■ 海上運賃が再急騰 古紙価格に影響 アジア主要港の混雑で抜港相次ぐ
2021年12月10日
12月に入り、東南アジア向けコンテナ海上輸送運賃が急上昇している。一部11月に値下された安い運賃も混在しているが、日本へ寄港する本船が相次いで抜港している事でコンテナ、スペースがタイトな状況となっている。殆どの船会社が東南アジア向けの海上運賃を急遽大幅に値上げした。
値上げ幅は向け地によって異なるが200~400㌦/コンテナで、㌔当たり1~2円のコスト増となる。 すでに船腹予約が完了した分も値上げの対象となり、輸出商社の中には膨大なコスト増を強いられる形になった会社もある様だ。
東南アジア向け海上輸送が急上昇した背景には、韓国、中国の主要港湾では混雑悪化で沖待ちが常態化しコンテナの回転率悪化、スケジュール遅延によるスペース不足が要因となっている。
都市封鎖が解除された東南アジア貨物量の増加にスペース供給が追い付かず、コンテナとスペースの取り合いとなった。 スケジュールの遅れから日本への寄港を見送る(抜港)本船が後を絶たず、スペースもさることながら、予定されていたコンテナが陸揚げされない事によるコンテナ不足も再燃している。
釜山港では本船の遅れからCYにコンテナが滞留、さらなる荷扱いの遅れを招いている。トランシップ(積み替え)に1カ月待ちの貨物もある。 中国港湾でも、例年物量が落ち着く国慶節以降も混雑は続いており、上海港では、2~3日の沖待ちが常態化している。 今年夏に新型肺炎感染者の発生でCYを一時閉鎖した寧波や深センの港湾でも混雑が依然として解消されていない状況だ。
来年2月の旧正月まではこの状況が続くという見方が強く、運賃コスト増はさらなる古紙輸出価格軟化の要因となりそうだ。

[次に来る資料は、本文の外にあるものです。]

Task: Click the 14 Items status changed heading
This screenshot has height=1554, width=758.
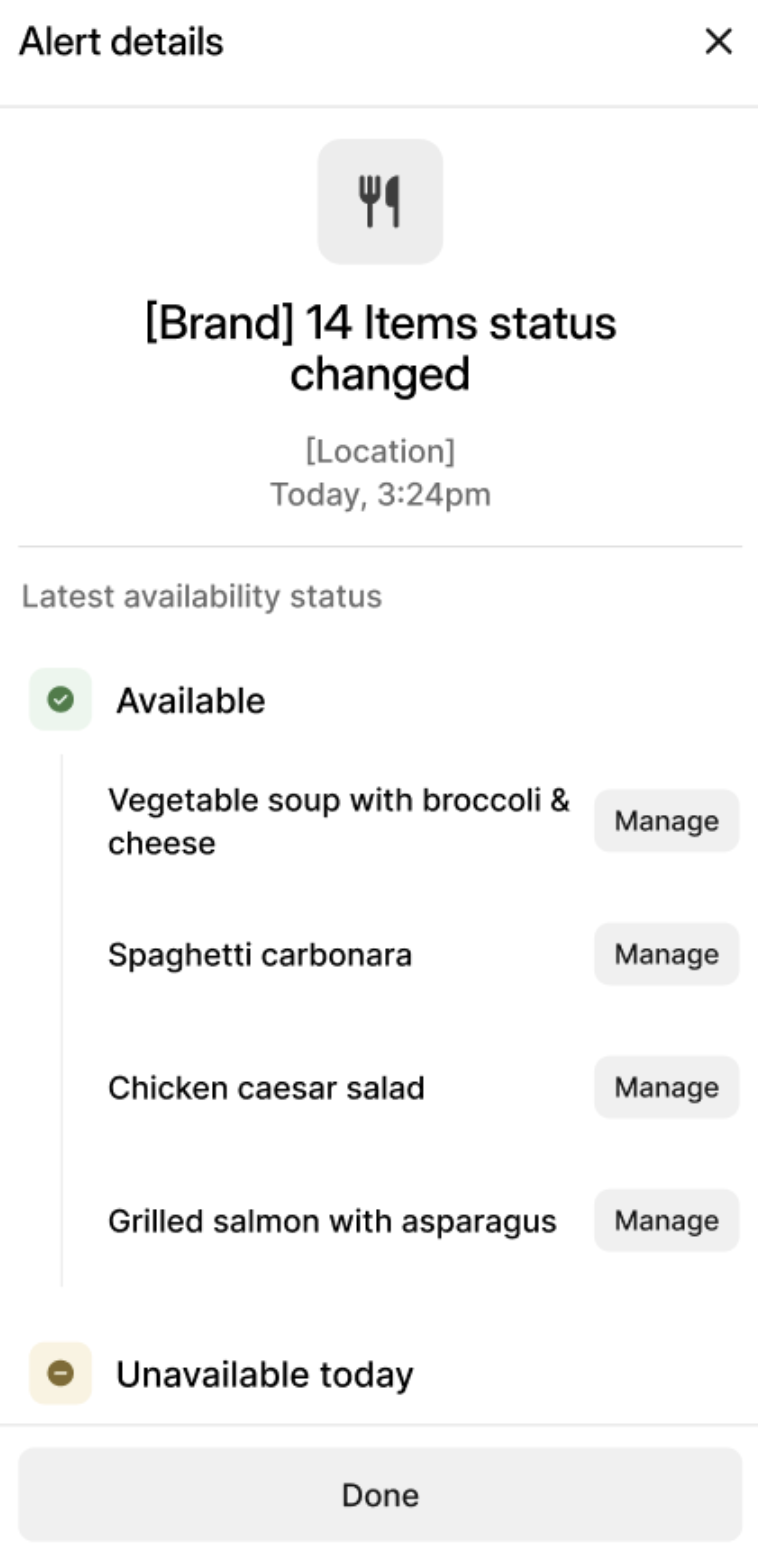Action: pos(380,348)
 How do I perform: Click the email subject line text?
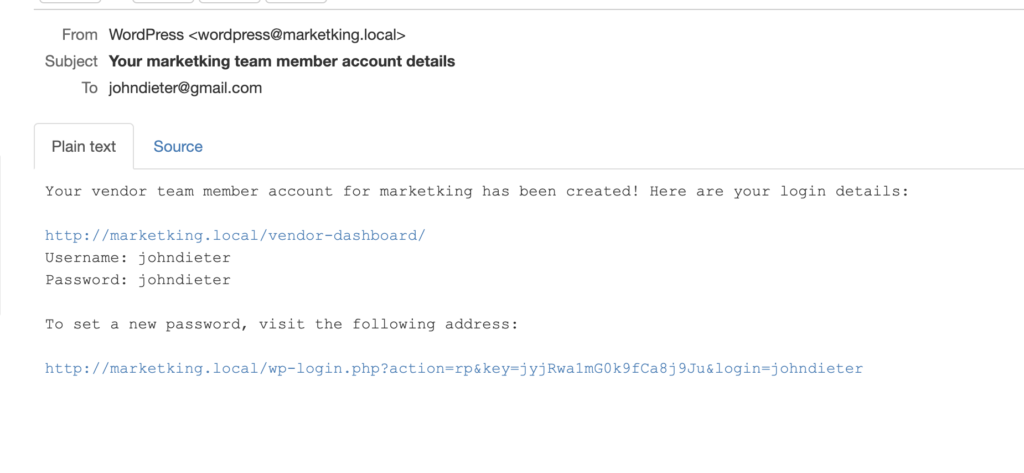(282, 61)
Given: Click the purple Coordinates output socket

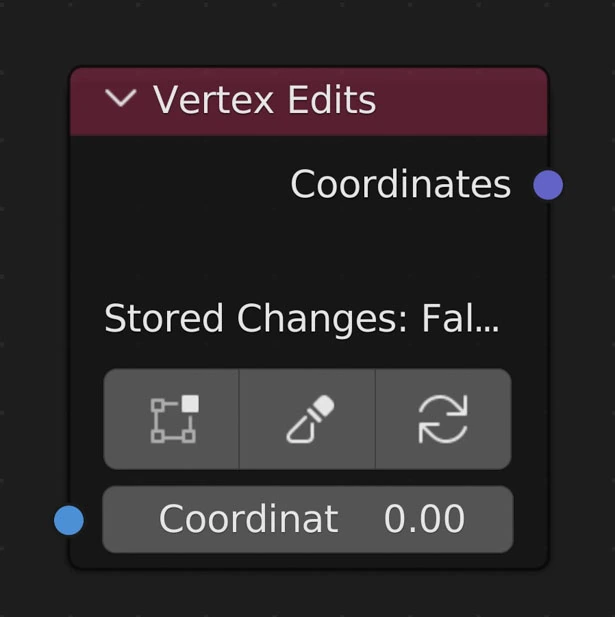Looking at the screenshot, I should pos(548,185).
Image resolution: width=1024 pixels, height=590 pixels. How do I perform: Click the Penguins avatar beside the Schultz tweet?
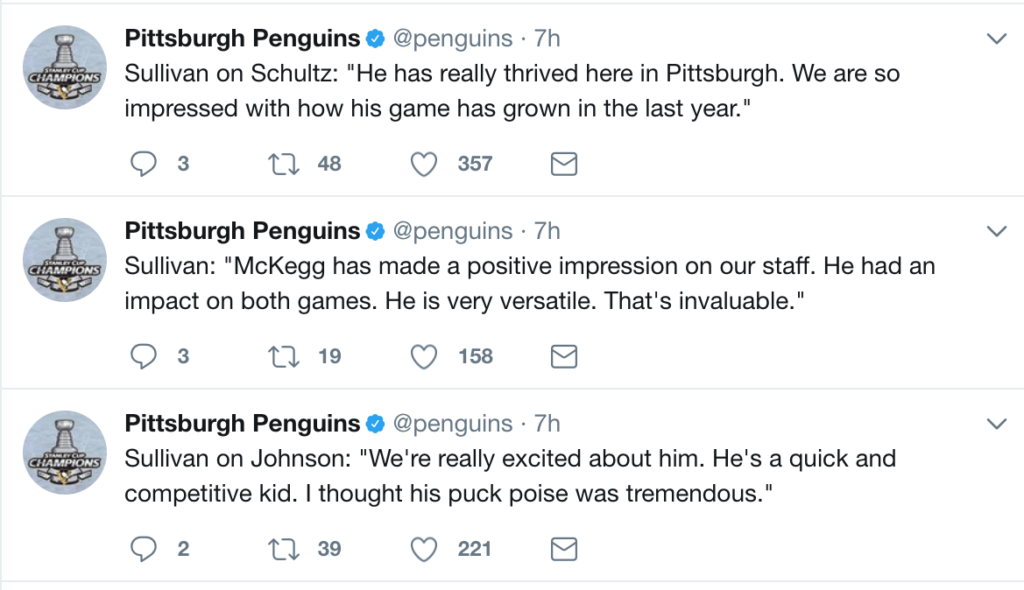65,68
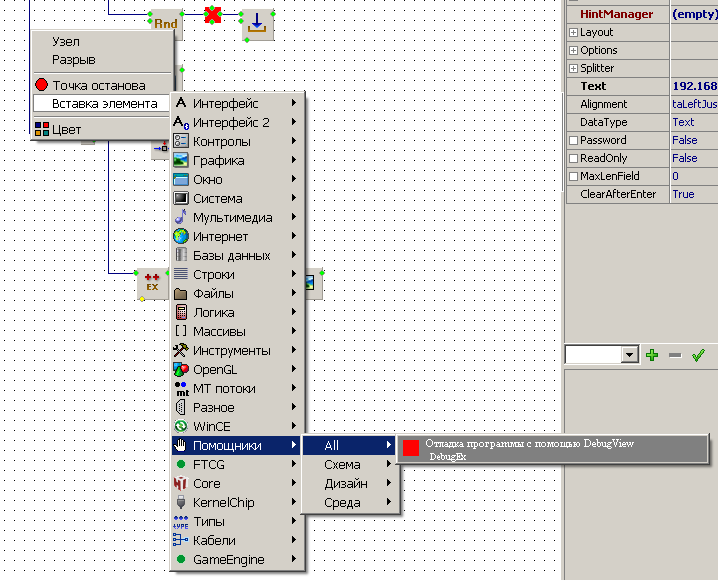Screen dimensions: 718x580
Task: Click the Logic calculator icon
Action: click(x=181, y=313)
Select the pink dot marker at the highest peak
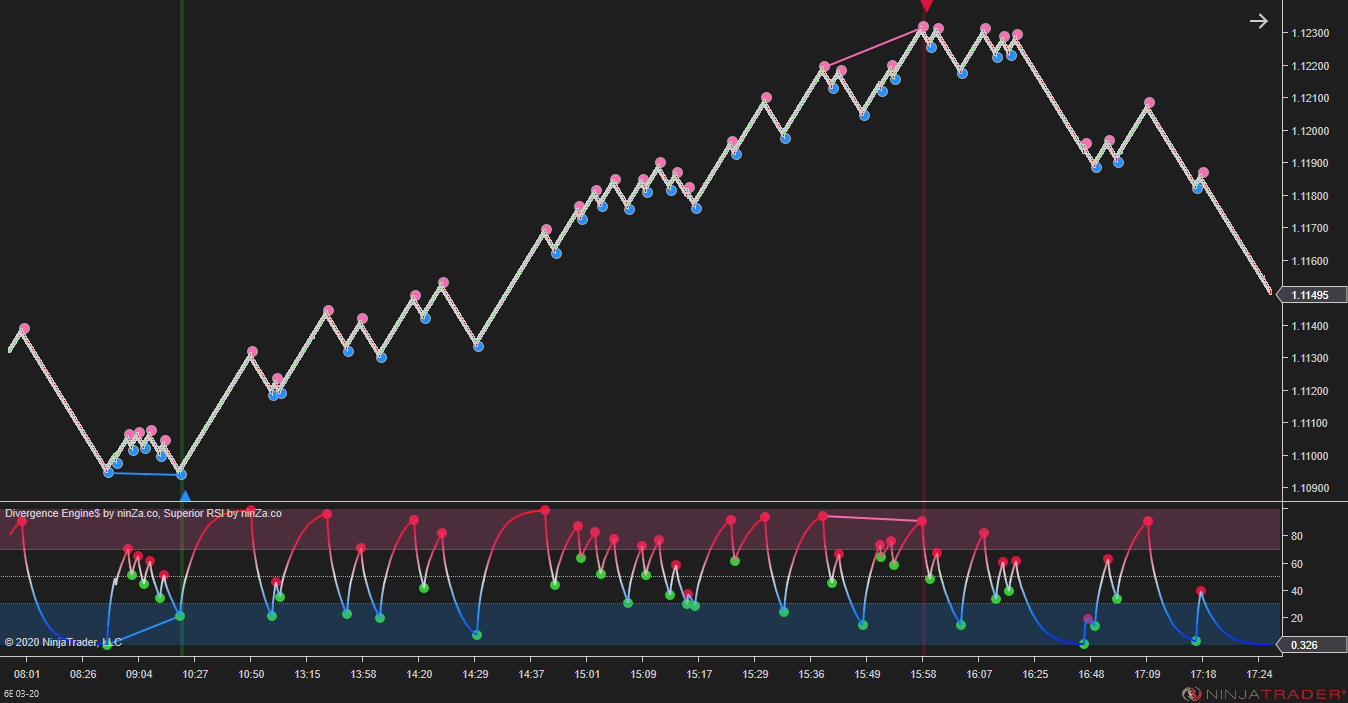 coord(926,27)
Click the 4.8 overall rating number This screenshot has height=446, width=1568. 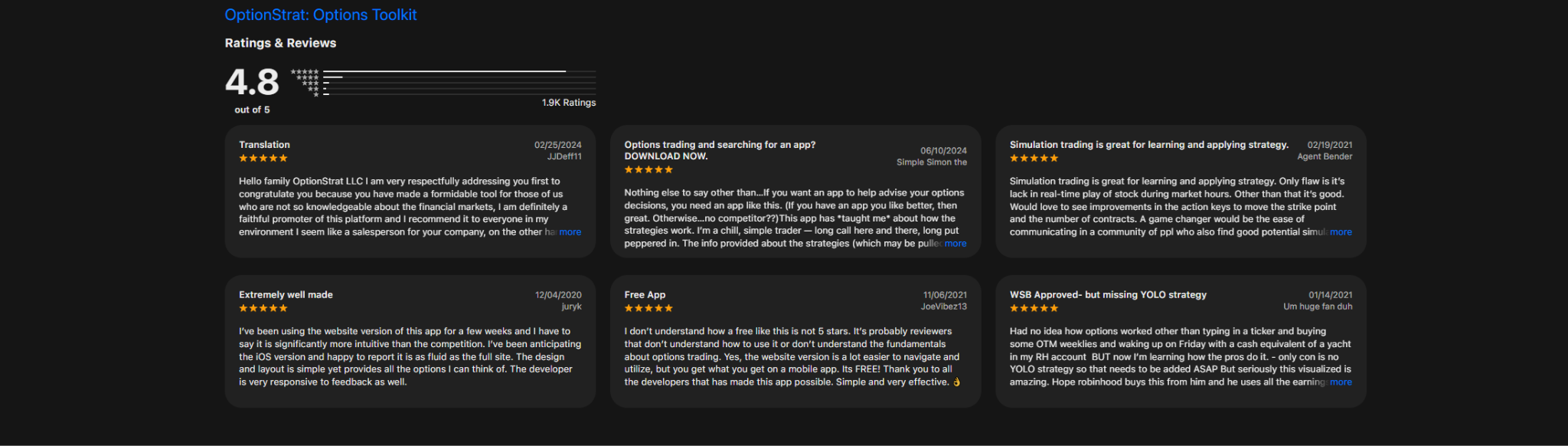(252, 82)
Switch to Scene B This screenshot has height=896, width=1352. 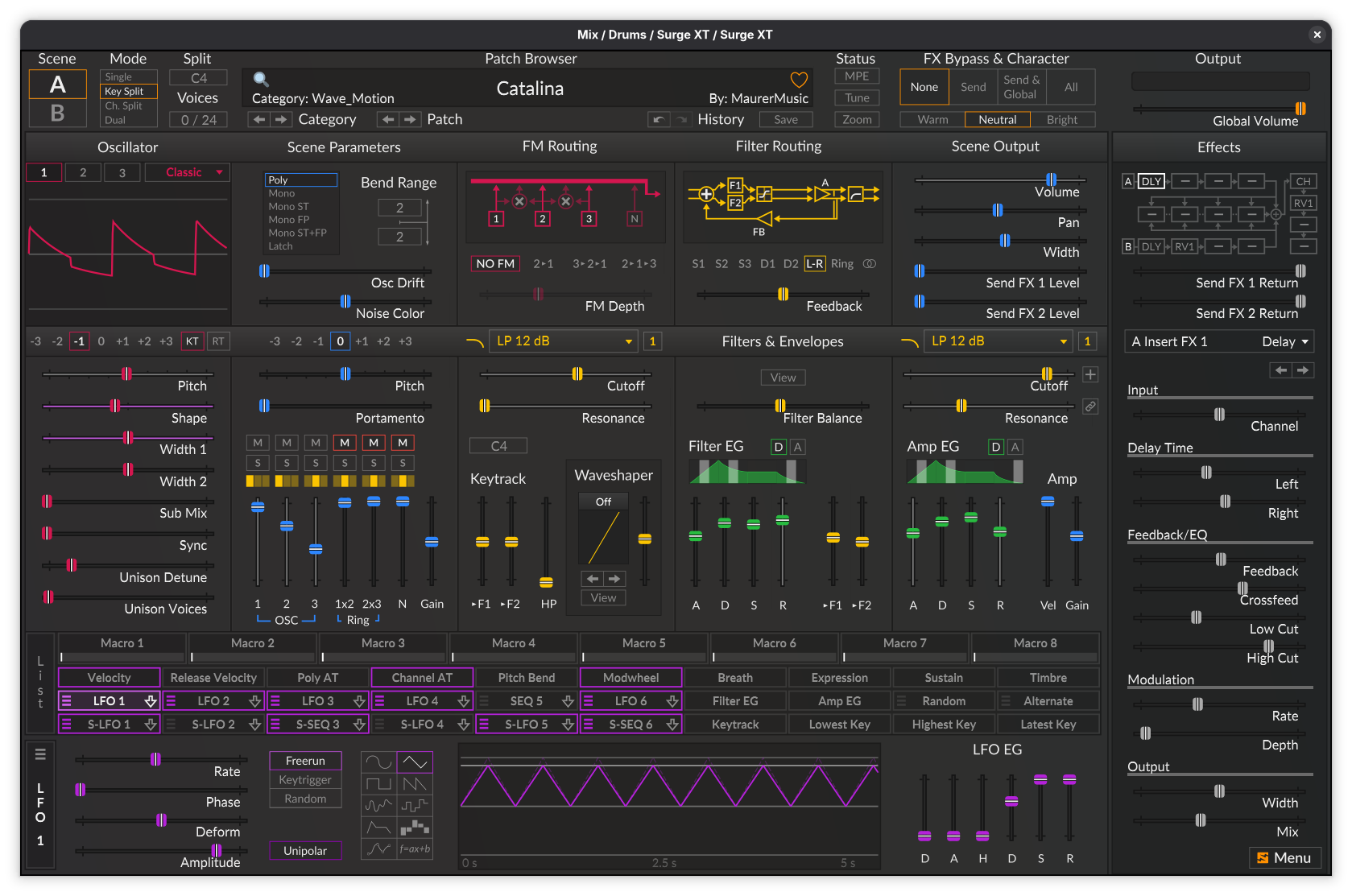pyautogui.click(x=57, y=114)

一方で、今年の旧正月は2月初旬と例年より早く、コンテナフリータイムも取れない事から東南アジアメーカーは年明けの荷受制限をアナウンスしている。旧正月中の荷止めとコンテナ不足による供給減が重なると、旧正明けメーカー古紙在庫が極端に少なくなる可能性も否定できない。 年明けの価格動向は未だ不透明な状況が続く。